Quellentext
-=-=-=-=-

HERMANN-JOSEF TENHAGEN HAUSHALTSGELD: Greek Haircut
Gedanken über die griechische Verschuldung und den deutschen Kleinanleger
Wir haben bei Finanztest mal durchgerechnet. Der deutsche Anleger muss einen griechischen Haarschnitt, also die Kürzung der Staatsschulden, nicht unmittelbar fürchten. Er selbst hat kaum Geld in Griechenland angelegt, seine Fondsgesellschaften und Versicherungen haben das mit dem Ersparten der Kunden auch nur in vergleichsweise kleinem Umfang gemacht. Griechenland steht für 2,5 Prozent der europäischen Wirtschaftsleistung. Am ehesten ist der Kleinanleger noch als Steuerzahler dabei, wenn Deutschland als Teil des Rettungsschirms für die Löcher im griechischen Staatshaushalt aufkommt.
Das wichtige Wort ist „unmittelbar“, denn keiner der Anleger weiß genau, was europäische Banken tatsächlich in Griechenland veranstaltet haben. Solches Unwissen prägt auch die Debatte über die Krisenbewältigung in Griechenland. Über 300 Milliarden Euro Schulden hat der griechische Staat. Wofür haben sich die Griechen eigentlich all dies Geld geliehen? Einen Teil für Rüstungsprojekte, Griechenland gibt über drei Prozent seines Nationaleinkommens für Rüstung aus. Einen Teil für Olympia, das konnten wir sehen. Und für neue Flughäfen und Telefone aus Deutschland.
Aber das erklärt den Schuldenberg nicht. Die Welt diskutiert über Griechenland ohne eine näherungsweise Idee, wie denn die griechischen Staatsfinanzen aussehen. Wie viel Einkommenssteuer und wie viel Mehrwertsteuer kommen rein? Wofür wird das Geld ausgegeben? Wie viel für Kindergärten, Hochschulen, Panzer und Staatsbedienstete? Antworten auf diese Fragen würden einen besseren Eindruck vermitteln, wer in Griechenland vom geliehenen Geld profitiert hat – und wer zurückzahlt.
Die sozialistische Regierung in Athen selbst legt eine merkwürdige Strategie an den Tag. Sie kürzt Löhne und Renten und lässt Staatsdiener und kleine Leute bluten. Jetzt sinniert sie nach heftigem Druck von IWF und Euro-Ländern, wie sie zahllose staatliche Yachthäfen und Werften veräußern kann. Sie scheint bislang unfähig, die Großen im Land an den Kosten der Krise zu beteiligen. Und die Geldgeber in Europa fordern das auch nicht ein.

-=-=-=-=-

Datenauszug
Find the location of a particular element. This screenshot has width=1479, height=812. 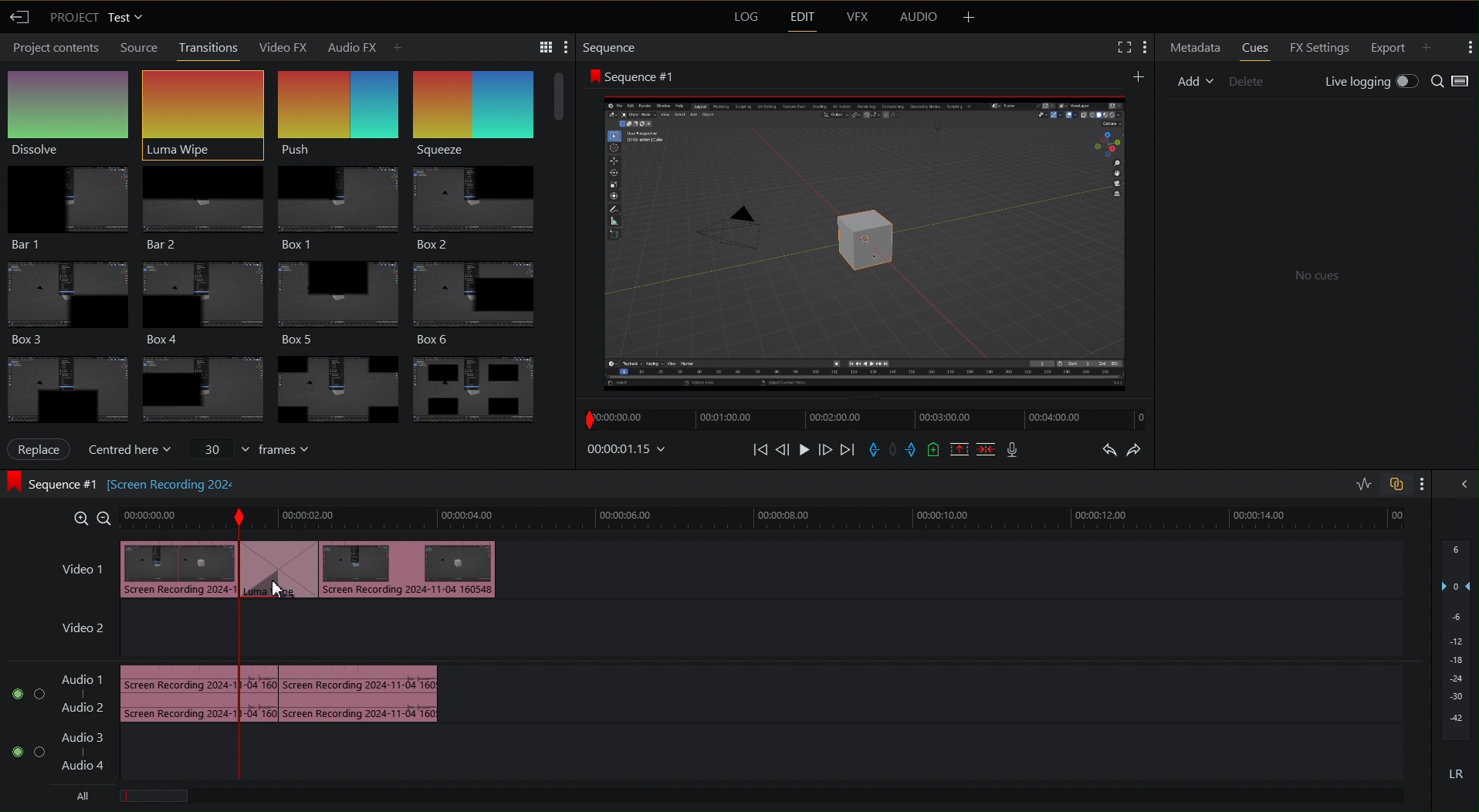

Video FX is located at coordinates (285, 46).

-=-=-=-=-

Zu erledigen
1. Stimmen die folgenden Aussagen mit der Kolumne überein? Antworte jeweils mit Ja oder Nein und zitiere die entscheidenden Worte wörtlich. (a) Griechenland macht 2,5 Prozent der europäischen Wirtschaftsleistung aus. (b) Der griechische Staat hat weniger als 200 Milliarden Euro Schulden. (c) Die Geldgeber in Europa verlangen, die Großen im Land an den Kosten der Krise zu beteiligen.
2. Gib bitte aus der Kolumne alles von „Die sozialistische Regierung“ bis hinunter zu „auch nicht ein.“ unverändert aus.
3. Nenne alle Ausgabenbereiche, nach deren Anteil an den griechischen Staatsausgaben die Kolumne fragt.

Lösungen
1.
(a) Ja: „Griechenland steht für 2,5 Prozent der europäischen Wirtschaftsleistung.“
(b) Nein: „Über 300 Milliarden Euro Schulden hat der griechische Staat.“
(c) Nein: „Und die Geldgeber in Europa fordern das auch nicht ein.“

2.
Die sozialistische Regierung in Athen selbst legt eine merkwürdige Strategie an den Tag. Sie kürzt Löhne und Renten und lässt Staatsdiener und kleine Leute bluten. Jetzt sinniert sie nach heftigem Druck von IWF und Euro-Ländern, wie sie zahllose staatliche Yachthäfen und Werften veräußern kann. Sie scheint bislang unfähig, die Großen im Land an den Kosten der Krise zu beteiligen. Und die Geldgeber in Europa fordern das auch nicht ein.

3. Kindergärten, Hochschulen, Panzer, Staatsbedienstete